Text Mining Platform

Case Study

Main Idea

The idea was to create a pipeline that could pull articles from the Internet and give away the extracted knowledge. This pipeline consists of steps, or components. The extracted knowledge is saved into a database and then arranged for any possible use. Each component consumes data items of a certain type and produces data items of a certain type.

Main modules

1. Retrieval

Performs periodical and/or real-time retrieval of data from external data sources using available APIs as well as HTML content scraping techniques.

2. Processing

Analyses, categorises, and stores the retrieved data in a manner most efficient for presentation to the end users.

3. Presentation API

A set of RESTful services that allow the frontend to consume the available data on a per-user basis.

 

How we approached the project

After the facts and events are extracted, an event stream for each user is created and passed to his UI. Every component of the pipeline persists its results.

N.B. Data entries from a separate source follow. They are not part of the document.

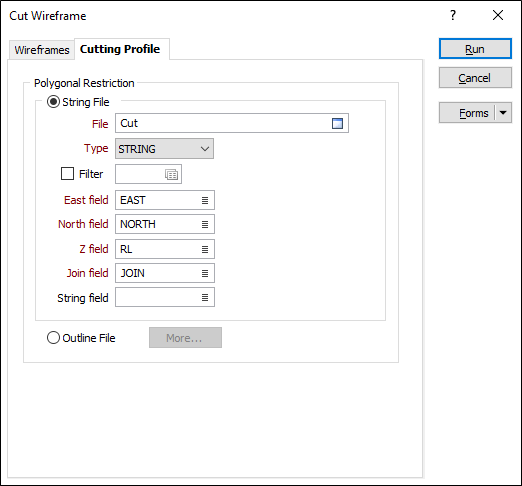The image size is (522, 486).
Task: Click the Run button
Action: click(x=475, y=49)
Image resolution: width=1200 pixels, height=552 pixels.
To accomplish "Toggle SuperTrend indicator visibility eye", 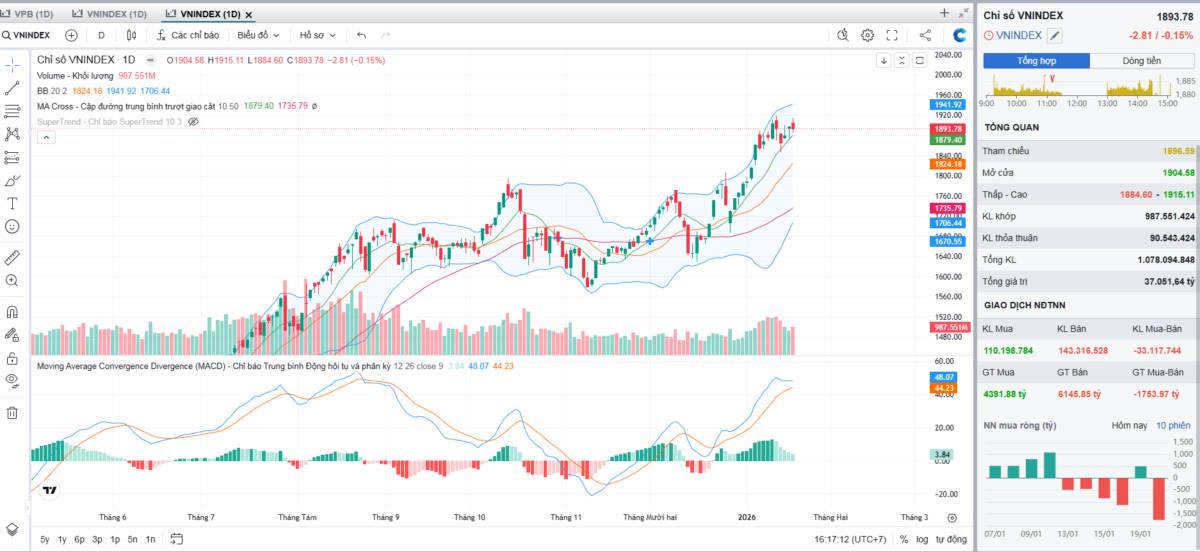I will click(x=194, y=121).
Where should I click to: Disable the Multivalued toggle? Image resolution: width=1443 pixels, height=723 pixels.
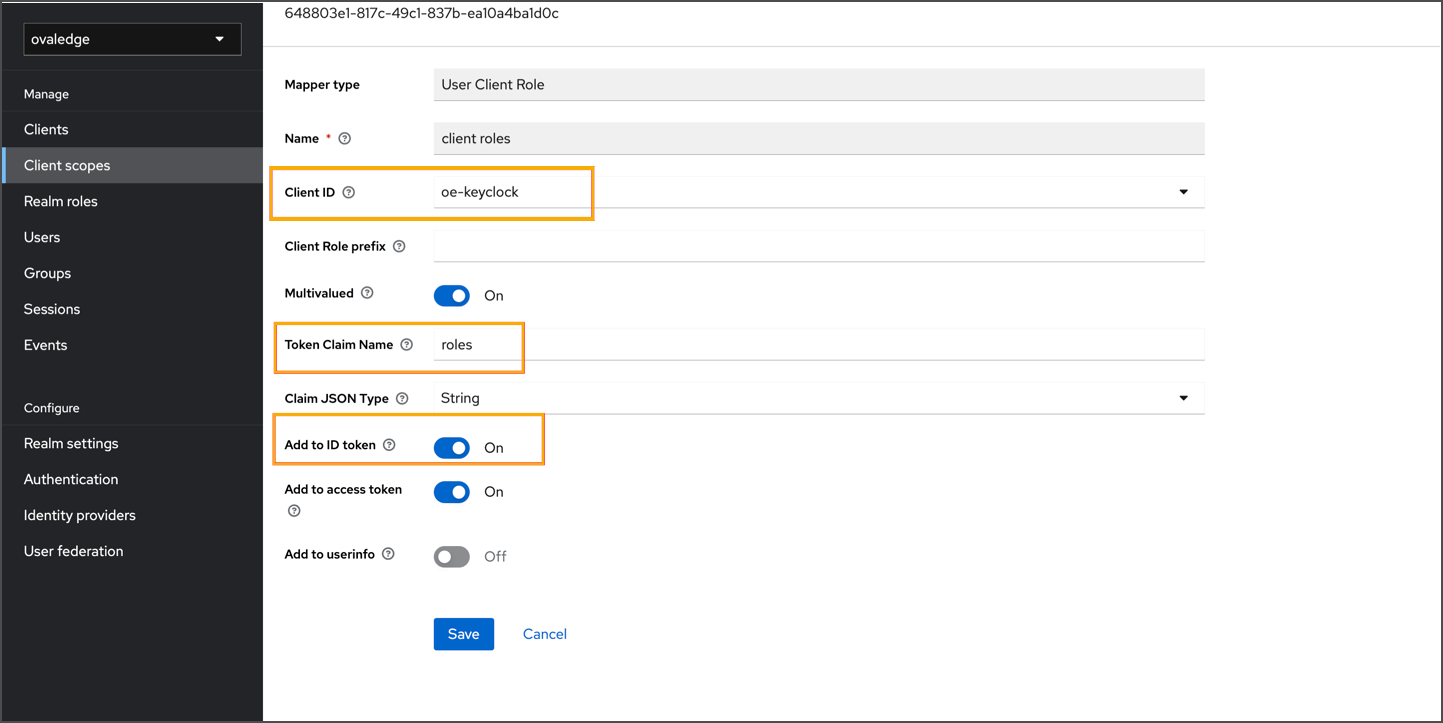(452, 296)
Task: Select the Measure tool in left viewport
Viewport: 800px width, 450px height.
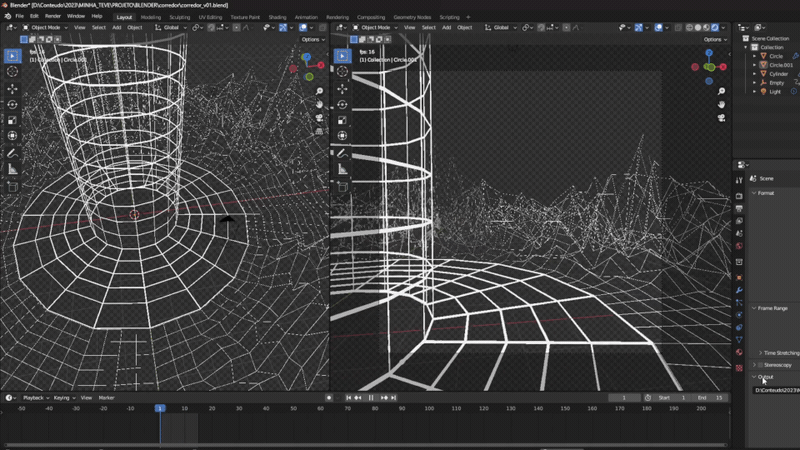Action: [12, 169]
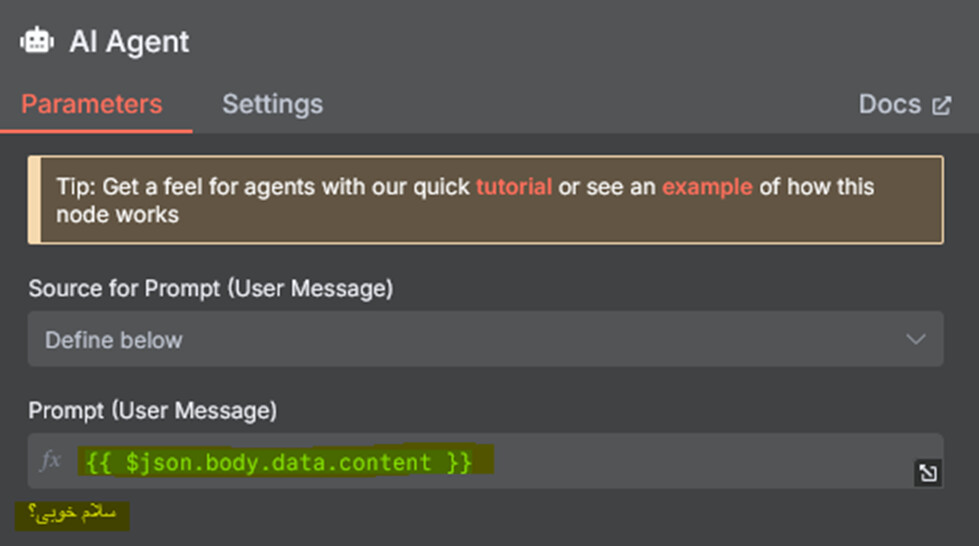This screenshot has height=546, width=979.
Task: Open the Define below dropdown
Action: (485, 339)
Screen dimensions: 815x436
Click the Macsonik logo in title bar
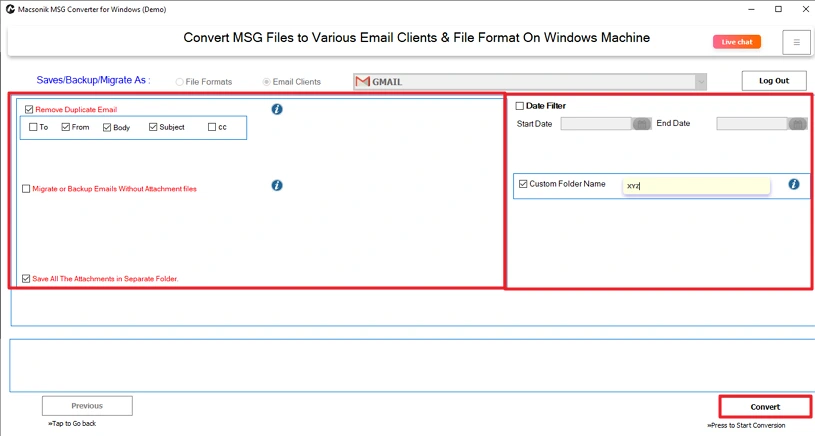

  • The pipeline components consume and produce the following types of data items:

    Seed phrases;

    URLs;

    HTML pages;

    Article texts;

    Named entities;

    Temporal expressions;

    Relations;

    Sentence boundaries;

    Themes;

    Objects;

    Facts/Events;

    Event stream.

  • The system consists of the following components:

    Search engine;

    Crawler;

    Text extractor;

    Named entity recognizer;

    Temporal expressions extractor;

    Relations extractor;

    Sentence detector;

    Theme detector;

    Named entity disambiguation;

    Fact extractor;

    Event merger;

    Stream builder.

  • As the system uses linguistic libraries that can produce errors, their output should be monitored and corrected if necessary and, if possible, library internal algorithms should be corrected to avoid errors in the future;

    Each component provides an estimate of confidence for each output data item. Based on this estimate, before proceeding to the next pipeline stage the data item can be passed to the curation UI.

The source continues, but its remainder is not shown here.